DATA FOR THIS TASK |
= Beginning of Section =
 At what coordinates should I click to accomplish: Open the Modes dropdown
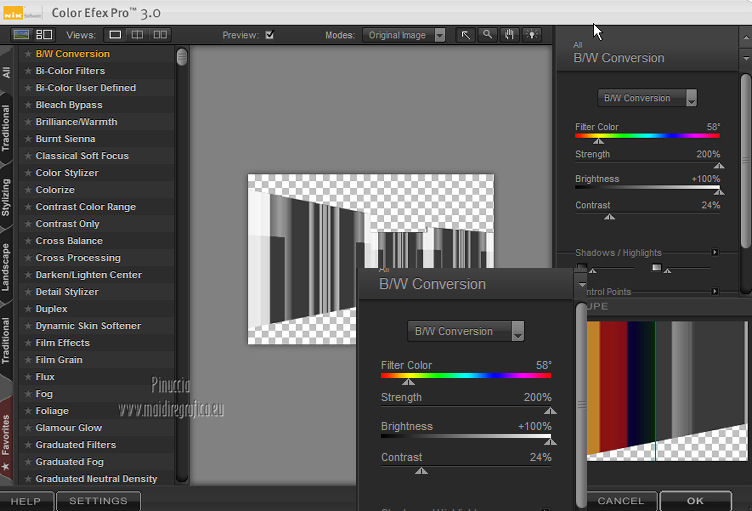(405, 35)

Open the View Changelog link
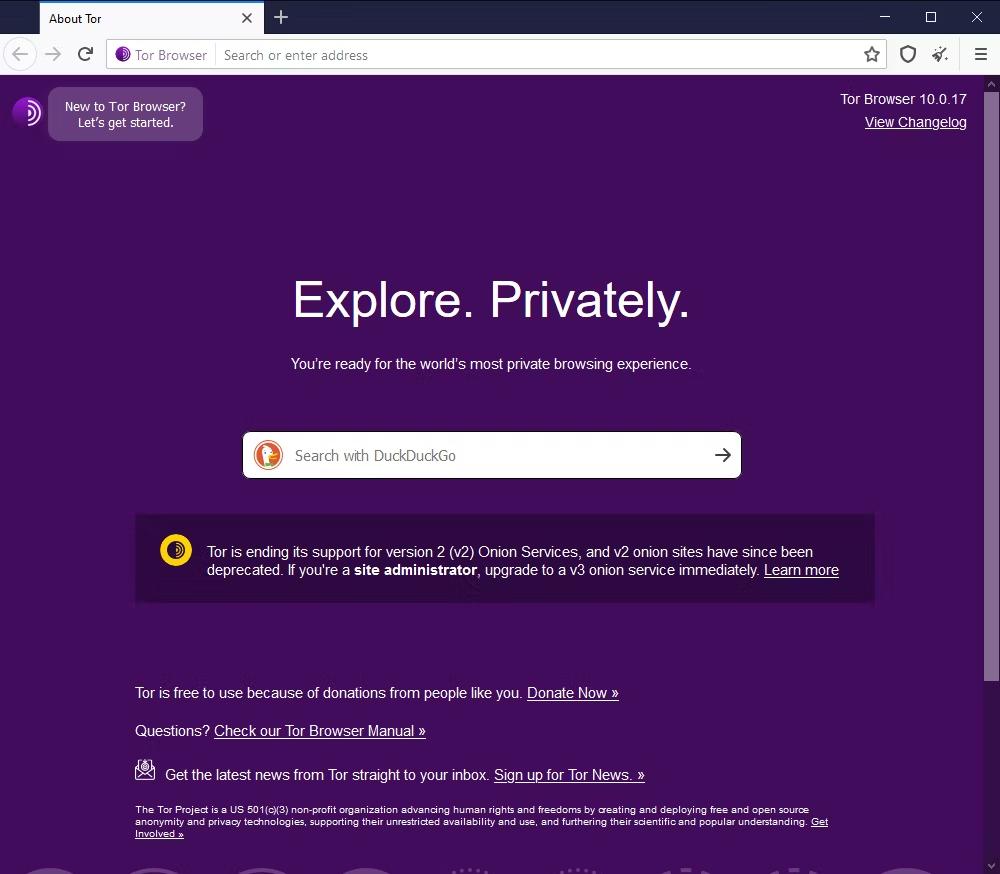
= End of Section =
= Beginning of Section =
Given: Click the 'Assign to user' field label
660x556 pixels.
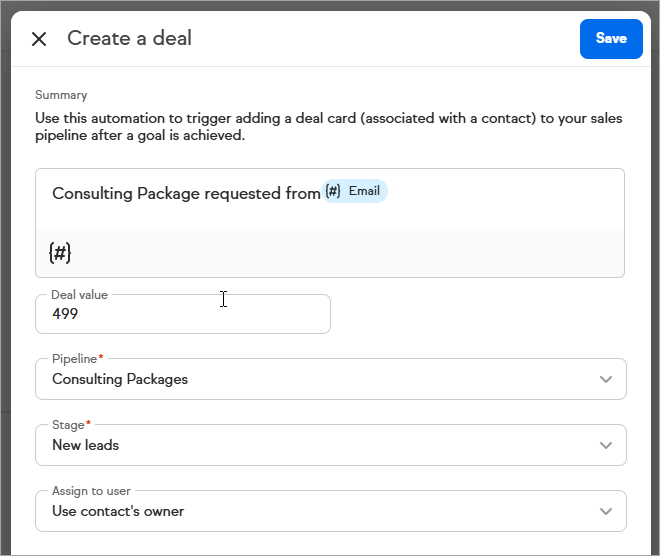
= End of Section =
WHAT THE EXERCISE ASKS | Begin at the line in the entries above that has "At what coordinates", stop after the line that has "Open the View Changelog link", and output exactly those lines without pictures.

WRITTEN SOLUTION |
 At what coordinates should I click to accomplish: Open the Modes dropdown
(405, 35)

Open the View Changelog link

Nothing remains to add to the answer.